==== SUPPLIED INFORMATION ====
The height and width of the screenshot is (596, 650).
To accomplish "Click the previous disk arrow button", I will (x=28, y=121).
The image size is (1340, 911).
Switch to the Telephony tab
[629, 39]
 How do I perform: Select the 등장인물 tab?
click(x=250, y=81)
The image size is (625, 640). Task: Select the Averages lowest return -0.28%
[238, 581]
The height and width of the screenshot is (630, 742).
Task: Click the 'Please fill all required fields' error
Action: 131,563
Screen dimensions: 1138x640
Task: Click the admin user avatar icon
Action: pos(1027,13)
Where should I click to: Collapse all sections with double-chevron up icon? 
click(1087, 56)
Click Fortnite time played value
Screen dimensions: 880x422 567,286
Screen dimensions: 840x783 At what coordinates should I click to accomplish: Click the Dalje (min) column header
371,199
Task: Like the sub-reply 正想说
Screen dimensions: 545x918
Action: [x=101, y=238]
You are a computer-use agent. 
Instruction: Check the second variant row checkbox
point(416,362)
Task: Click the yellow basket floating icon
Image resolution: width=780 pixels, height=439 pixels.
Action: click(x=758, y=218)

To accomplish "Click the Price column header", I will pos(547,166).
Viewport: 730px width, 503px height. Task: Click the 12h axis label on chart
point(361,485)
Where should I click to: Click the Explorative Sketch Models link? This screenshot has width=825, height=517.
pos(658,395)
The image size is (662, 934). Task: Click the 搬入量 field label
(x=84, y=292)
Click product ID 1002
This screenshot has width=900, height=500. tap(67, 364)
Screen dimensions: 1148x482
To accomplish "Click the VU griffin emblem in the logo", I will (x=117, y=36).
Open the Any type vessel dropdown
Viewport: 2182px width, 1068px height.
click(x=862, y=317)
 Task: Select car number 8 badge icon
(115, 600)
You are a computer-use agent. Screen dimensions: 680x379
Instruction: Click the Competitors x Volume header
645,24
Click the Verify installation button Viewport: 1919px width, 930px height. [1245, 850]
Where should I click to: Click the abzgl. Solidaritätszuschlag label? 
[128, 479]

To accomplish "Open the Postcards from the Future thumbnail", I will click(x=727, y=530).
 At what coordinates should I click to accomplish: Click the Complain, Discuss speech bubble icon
====
Retype each record. Keep every character as it is.

The height and width of the screenshot is (596, 650).
To accomplish "Click the previous disk arrow button", I will (x=28, y=121).
The image size is (1340, 911).
Switch to the Telephony tab
[629, 39]
 How do I perform: Select the 등장인물 tab?
click(x=250, y=81)
The image size is (625, 640). Task: Select the Averages lowest return -0.28%
[238, 581]
The height and width of the screenshot is (630, 742).
Task: Click the 'Please fill all required fields' error
Action: 131,563
Screen dimensions: 1138x640
Task: Click the admin user avatar icon
Action: pos(1027,13)
Where should I click to: Collapse all sections with double-chevron up icon? 
click(1087, 56)
Click Fortnite time played value
Screen dimensions: 880x422 567,286
Screen dimensions: 840x783 At what coordinates should I click to accomplish: Click the Dalje (min) column header
371,199
Task: Like the sub-reply 正想说
Screen dimensions: 545x918
Action: [x=101, y=238]
You are a computer-use agent. 
Instruction: Check the second variant row checkbox
point(416,362)
Task: Click the yellow basket floating icon
Image resolution: width=780 pixels, height=439 pixels.
Action: click(x=758, y=218)

To accomplish "Click the Price column header", I will pos(547,166).
Viewport: 730px width, 503px height. Task: Click the 12h axis label on chart
point(361,485)
Where should I click to: Click the Explorative Sketch Models link? This screenshot has width=825, height=517.
pos(658,395)
The image size is (662, 934). Task: Click the 搬入量 field label
(x=84, y=292)
Click product ID 1002
This screenshot has width=900, height=500. tap(67, 364)
Screen dimensions: 1148x482
To accomplish "Click the VU griffin emblem in the logo", I will (x=117, y=36).
Open the Any type vessel dropdown
Viewport: 2182px width, 1068px height.
click(x=862, y=317)
 Task: Select car number 8 badge icon
(115, 600)
You are a computer-use agent. Screen dimensions: 680x379
Instruction: Click the Competitors x Volume header
645,24
Click the Verify installation button Viewport: 1919px width, 930px height. [1245, 850]
Where should I click to: Click the abzgl. Solidaritätszuschlag label? 
[128, 479]

To accomplish "Open the Postcards from the Future thumbnail", I will click(x=727, y=530).
 At what coordinates should I click to accomplish: Click the Complain, Discuss speech bubble icon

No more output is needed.